I am using python because I am not very smart. Bright people will of course use Clojure for an added challenge. The point is, it doesn't have to be written in Go, unlike what some blog post out there seems to imply. The code should listen to POST requests, for example on the /mutate path, parse the admission, and return an ... admissionReview that now includes some patch statements. I am using the pydantic python library to parse the json requests, and the fastAPI to manage the API requests. Finally, uvicorn is used as an embedded webserver to serve the requests, uvicorn is so popular right now.

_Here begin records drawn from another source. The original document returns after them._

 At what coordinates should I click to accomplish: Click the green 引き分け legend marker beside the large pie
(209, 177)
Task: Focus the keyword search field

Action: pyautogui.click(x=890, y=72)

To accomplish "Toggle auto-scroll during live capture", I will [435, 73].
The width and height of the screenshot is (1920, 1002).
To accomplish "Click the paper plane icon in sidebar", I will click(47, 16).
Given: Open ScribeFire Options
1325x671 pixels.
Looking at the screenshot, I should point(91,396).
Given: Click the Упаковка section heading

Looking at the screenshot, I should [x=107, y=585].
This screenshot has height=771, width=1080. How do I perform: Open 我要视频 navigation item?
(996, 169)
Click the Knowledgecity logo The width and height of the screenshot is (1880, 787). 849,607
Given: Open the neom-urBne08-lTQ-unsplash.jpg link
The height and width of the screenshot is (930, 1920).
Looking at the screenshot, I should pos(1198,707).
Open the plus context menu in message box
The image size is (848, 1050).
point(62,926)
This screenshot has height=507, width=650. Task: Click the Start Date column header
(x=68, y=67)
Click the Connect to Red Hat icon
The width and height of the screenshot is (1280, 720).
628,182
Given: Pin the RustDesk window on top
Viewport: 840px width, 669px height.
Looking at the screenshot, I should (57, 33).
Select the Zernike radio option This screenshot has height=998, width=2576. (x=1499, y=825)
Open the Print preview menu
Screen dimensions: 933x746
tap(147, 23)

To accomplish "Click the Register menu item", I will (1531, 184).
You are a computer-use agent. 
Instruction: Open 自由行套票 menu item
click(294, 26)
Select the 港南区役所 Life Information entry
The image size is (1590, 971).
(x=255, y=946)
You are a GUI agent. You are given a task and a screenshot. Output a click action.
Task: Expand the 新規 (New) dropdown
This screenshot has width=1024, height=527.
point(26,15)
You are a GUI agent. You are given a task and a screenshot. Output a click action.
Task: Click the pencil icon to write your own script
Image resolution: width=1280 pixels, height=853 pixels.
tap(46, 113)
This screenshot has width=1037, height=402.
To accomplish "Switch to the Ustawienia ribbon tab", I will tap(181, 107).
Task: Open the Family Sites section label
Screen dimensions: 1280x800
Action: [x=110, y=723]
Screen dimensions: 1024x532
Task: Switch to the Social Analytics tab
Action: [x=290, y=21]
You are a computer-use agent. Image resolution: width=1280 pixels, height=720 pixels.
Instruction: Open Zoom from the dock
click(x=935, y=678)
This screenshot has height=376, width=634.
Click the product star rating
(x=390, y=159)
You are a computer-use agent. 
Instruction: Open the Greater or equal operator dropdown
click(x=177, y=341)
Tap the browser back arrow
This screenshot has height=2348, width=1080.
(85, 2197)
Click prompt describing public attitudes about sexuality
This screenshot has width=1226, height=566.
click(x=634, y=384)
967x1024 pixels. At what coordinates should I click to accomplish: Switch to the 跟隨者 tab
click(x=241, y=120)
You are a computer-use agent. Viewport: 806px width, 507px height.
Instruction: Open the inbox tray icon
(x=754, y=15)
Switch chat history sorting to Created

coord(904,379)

from fastapi import FastAPI
from pydantic import BaseModel
import uvicorn
import json
import os
import base64

app = FastAPI()

class Container(BaseModel):
    name: str
    resources: dict = {}

class PodSpec(BaseModel):
    containers: list[Container]
    initContainers: list[Container] = []

class Pod(BaseModel):
    spec: PodSpec

class AdmissionReviewRequest(BaseModel):
    request: dict

class AdmissionReviewResponse(BaseModel):
    uid: str
    allowed: bool
    patchType: str
    patch: str

class AdmissionReview(BaseModel):
    apiVersion: str
    kind: str
    response: AdmissionReviewResponse

def ensure_path(patch, base_path, keys):
    for i, key in enumerate(keys):
        path = f"{base_path}/{'/'.join(keys[:i+1])}"
        patch.append({
            "op": "add",
            "path": path,
            "value": {}
        })

@app.post("/mutate")
async def mutate_pod(admission_review: AdmissionReviewRequest):
    pod = Pod(**admission_review.request["object"])

    patches = []

    # Modify the CPU requests to 0.001 for all containers
    for i, container in enumerate(pod.spec.containers):
        base_path = f"/spec/containers/{i}/resources"
        if "requests" not in container.resources:
            ensure_path(patches, base_path, ["requests"])
        patches.append({
            "op": "add" if "cpu" not in container.resources.get("requests", {}) else "replace",
            "path": f"/spec/containers/{i}/resources/requests/cpu",
            "value": "0.001"
        })

    # Modify the CPU requests to 0.001 for all initContainers
    for i, container in enumerate(pod.spec.initContainers):
        base_path = f"/spec/initContainers/{i}/resources"
        if "requests" not in container.resources:
            ensure_path(patches, base_path, ["requests"])
        patches.append({
            "op": "add" if "cpu" not in container.resources.get("requests", {}) else "replace",
            "path": f"/spec/initContainers/{i}/resources/requests/cpu",
            "value": "0.001"
        })

    # Base64 encode the patch
    patch_str = json.dumps(patches)
    patch_bytes = patch_str.encode('utf-8')
    patch_base64 = base64.b64encode(patch_bytes).decode('utf-8')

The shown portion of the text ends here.